A short history of Dutch Flat from www.malakoff.com:
A group of Germans settled down on a small flat here in 1851 and began working the streams and gullies. Their camp became known as Dutch Charlie’s Flat, named after Charles Dornbach, one of the original settlers who with his brother Joseph operated a general store and way station at the flat while not prospecting for gold. When the post office was established a few years later in 1856, the town became known as Dutch Flat.

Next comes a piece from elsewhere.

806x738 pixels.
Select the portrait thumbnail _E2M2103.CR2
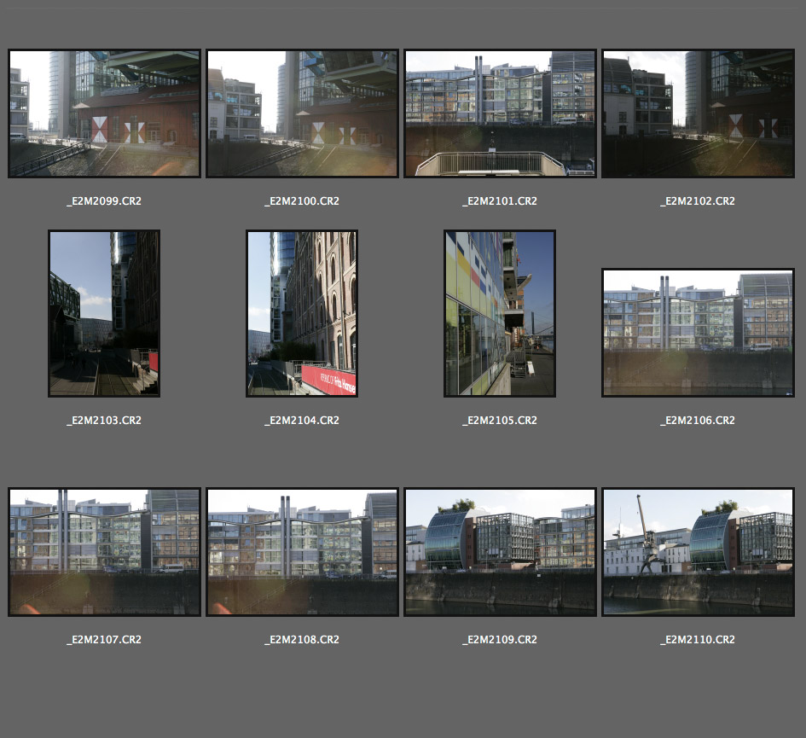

While the placers in the area paid fairly well during the camp’s early years, they were nothing to get worked up about, and the camp remained small and quiet. The real riches of Dutch Flat lay hidden deep beneath the surface in the gravels of the Blue Lead. And when hydraulic mining was introduced in the area in 1857, the town boomed, reaching its peak during the 1860’s when some forty-five hydraulic claims were working within a one and a half mile radius of town, creating the diggings, described as “miles in extent, rugged man-made canyons and deep amphitheaters abounding with rocks and stone and pebbles of various shapes and colors.”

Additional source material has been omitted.